How to determine whether a number is divisible by 3 (idea)

Proof of the above method:

Consider each digit seperately. The digit in the '1's place (d₀) is just exactly what it is. The digit in the '10's place (d₁) has the value (10 * d₁) = ((3 * 3 * d₁) + d₁) = ((3 * N₁) + d₁) for N₁ equal to some integer (specifically, (3 * d₁)). Now, A is divisible by 3 if and only if (A - (3 * N₁)) is divisible by 3. So the number ((10 * d₁) + d₀) is divisible by 3 iff (((10 * d₁) + d₀) - (3 * N₁)) is divisible by 3, i.e. iff (d₀ + d₁) is divisible by 3. The same operation can be performed for all the remaining digits, (100 * d₂) = ((3 * 33 * d₂) + d₂), N₂ = (33 * d₂), and in general ((10 ^ i) * d_i) = ((3 * 3 * f(i) * d_i) + d_i), N_i = (3 * f(i) * d_i) where f(i) is the value represented by i '1' digits in a row in decimal notation.

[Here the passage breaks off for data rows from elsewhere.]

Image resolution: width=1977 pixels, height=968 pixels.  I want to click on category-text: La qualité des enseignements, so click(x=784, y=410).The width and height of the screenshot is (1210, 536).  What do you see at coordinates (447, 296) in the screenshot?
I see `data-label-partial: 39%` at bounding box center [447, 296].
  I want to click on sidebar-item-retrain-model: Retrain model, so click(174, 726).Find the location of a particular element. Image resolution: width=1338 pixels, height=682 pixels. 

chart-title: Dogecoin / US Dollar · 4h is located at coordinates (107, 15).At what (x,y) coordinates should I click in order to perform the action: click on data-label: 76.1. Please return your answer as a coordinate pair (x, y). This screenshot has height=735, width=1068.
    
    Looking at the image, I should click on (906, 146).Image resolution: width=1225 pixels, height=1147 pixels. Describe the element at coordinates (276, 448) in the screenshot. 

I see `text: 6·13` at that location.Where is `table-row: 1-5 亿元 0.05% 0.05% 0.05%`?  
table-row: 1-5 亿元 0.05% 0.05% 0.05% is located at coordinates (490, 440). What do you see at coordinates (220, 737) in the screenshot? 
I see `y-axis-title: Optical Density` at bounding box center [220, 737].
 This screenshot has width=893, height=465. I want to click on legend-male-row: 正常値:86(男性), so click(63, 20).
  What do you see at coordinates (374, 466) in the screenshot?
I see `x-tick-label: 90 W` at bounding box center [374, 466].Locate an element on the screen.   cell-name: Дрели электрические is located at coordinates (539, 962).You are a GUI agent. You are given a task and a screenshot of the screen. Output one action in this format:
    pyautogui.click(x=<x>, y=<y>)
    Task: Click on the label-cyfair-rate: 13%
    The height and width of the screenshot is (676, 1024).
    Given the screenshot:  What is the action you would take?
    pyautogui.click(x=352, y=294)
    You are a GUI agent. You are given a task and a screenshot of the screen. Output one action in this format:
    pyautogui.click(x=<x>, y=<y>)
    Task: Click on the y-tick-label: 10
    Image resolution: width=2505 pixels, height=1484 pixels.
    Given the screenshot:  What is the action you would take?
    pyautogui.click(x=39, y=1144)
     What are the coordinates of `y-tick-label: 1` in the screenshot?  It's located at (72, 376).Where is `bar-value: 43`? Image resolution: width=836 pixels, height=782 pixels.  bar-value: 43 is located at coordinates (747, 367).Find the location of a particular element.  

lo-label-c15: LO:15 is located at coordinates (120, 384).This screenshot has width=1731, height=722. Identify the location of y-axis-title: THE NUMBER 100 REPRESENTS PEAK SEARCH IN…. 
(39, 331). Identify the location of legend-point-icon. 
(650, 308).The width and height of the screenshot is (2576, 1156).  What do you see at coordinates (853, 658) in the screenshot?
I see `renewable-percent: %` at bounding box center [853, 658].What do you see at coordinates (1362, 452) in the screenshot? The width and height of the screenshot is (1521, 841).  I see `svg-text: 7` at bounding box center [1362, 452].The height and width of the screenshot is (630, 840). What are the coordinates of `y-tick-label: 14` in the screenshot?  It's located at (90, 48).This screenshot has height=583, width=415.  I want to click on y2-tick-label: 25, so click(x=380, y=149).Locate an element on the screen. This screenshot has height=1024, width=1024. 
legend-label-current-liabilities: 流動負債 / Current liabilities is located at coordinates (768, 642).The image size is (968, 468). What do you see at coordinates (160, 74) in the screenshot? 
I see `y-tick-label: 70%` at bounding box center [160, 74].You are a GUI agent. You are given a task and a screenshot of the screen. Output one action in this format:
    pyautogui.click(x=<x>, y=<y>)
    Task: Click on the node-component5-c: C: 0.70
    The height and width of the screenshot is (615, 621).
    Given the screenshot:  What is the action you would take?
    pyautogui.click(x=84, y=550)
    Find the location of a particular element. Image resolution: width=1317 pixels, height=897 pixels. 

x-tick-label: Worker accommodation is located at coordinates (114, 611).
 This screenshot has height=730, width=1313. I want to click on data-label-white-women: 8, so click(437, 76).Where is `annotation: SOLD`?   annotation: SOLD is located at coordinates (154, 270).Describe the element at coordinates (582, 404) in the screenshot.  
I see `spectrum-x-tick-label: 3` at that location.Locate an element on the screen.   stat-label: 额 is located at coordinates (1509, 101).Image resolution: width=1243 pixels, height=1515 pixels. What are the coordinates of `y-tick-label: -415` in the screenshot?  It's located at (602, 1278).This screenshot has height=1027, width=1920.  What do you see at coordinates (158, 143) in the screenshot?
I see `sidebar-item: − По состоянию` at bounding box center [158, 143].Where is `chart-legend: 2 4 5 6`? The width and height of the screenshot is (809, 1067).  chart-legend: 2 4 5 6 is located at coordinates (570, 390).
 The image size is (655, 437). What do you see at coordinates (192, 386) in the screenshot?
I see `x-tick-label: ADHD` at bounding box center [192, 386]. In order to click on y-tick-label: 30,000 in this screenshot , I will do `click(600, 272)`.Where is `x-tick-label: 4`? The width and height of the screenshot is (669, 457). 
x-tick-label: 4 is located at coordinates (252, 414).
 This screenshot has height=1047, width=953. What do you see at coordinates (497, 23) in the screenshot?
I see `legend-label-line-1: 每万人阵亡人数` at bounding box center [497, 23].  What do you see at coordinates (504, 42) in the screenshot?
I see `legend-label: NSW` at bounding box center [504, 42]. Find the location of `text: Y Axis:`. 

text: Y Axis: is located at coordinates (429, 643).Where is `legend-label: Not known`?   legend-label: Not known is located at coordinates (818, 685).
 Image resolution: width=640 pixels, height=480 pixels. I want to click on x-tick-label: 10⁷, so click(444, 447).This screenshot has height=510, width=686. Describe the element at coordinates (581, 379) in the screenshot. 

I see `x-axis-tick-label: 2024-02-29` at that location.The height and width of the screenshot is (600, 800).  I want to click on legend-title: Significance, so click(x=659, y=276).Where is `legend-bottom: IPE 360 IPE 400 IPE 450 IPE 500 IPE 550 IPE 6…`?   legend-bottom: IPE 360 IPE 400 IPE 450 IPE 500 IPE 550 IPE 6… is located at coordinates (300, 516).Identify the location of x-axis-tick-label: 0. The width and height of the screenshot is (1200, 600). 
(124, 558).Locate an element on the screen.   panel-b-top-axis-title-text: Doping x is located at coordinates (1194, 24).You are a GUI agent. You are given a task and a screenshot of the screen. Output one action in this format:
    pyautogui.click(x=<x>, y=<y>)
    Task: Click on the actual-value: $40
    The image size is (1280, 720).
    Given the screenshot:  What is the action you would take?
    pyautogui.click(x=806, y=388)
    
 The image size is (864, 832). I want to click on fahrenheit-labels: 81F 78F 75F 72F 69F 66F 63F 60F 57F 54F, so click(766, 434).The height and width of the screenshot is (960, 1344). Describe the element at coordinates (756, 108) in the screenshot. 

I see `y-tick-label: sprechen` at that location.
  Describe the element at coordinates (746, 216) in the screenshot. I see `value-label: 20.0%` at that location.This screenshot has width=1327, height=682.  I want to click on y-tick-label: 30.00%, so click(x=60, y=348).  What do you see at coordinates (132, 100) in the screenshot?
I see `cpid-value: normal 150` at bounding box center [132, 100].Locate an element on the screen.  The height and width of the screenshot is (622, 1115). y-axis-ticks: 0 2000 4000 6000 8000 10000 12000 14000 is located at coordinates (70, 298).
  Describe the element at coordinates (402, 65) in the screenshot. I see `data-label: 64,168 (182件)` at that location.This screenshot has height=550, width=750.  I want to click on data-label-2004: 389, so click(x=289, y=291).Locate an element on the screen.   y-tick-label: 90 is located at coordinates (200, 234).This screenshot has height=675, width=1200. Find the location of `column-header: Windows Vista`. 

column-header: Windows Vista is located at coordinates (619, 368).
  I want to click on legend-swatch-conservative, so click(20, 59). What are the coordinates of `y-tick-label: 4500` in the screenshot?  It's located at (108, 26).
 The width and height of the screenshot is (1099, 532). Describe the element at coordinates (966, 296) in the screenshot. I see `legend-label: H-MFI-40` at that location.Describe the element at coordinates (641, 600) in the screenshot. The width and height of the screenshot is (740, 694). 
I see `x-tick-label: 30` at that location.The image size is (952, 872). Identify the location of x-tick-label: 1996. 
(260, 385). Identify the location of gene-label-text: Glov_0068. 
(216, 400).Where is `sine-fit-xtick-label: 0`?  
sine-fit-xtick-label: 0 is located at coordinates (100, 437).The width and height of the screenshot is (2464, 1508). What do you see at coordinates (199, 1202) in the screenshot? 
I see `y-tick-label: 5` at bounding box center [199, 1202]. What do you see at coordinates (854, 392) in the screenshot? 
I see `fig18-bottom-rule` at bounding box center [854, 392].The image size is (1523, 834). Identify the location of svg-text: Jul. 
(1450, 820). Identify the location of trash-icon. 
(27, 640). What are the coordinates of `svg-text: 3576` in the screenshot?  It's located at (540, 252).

This shows that not only can you find whether a number is divisible by 3, but exactly what number it is modulo 3 - if you end up with 0, 3, 6, or 9 then the original number is 0 modulo 3, if you end up with 1, 4, or 7 then the original number is 1 modulo 3, and if you end up with 2, 5, or 8 the original number is 2 modulo 3.

The same argument can be used to check if a number is divisible by 9, or to check what value a number is modulo 9 (use (9 * d₁), N₁ = d₁, and (9 * 11 * d₂), N₂ = (11 * d₂), (9 * f(i) * d_i), N_i = (f(i) * d_i)).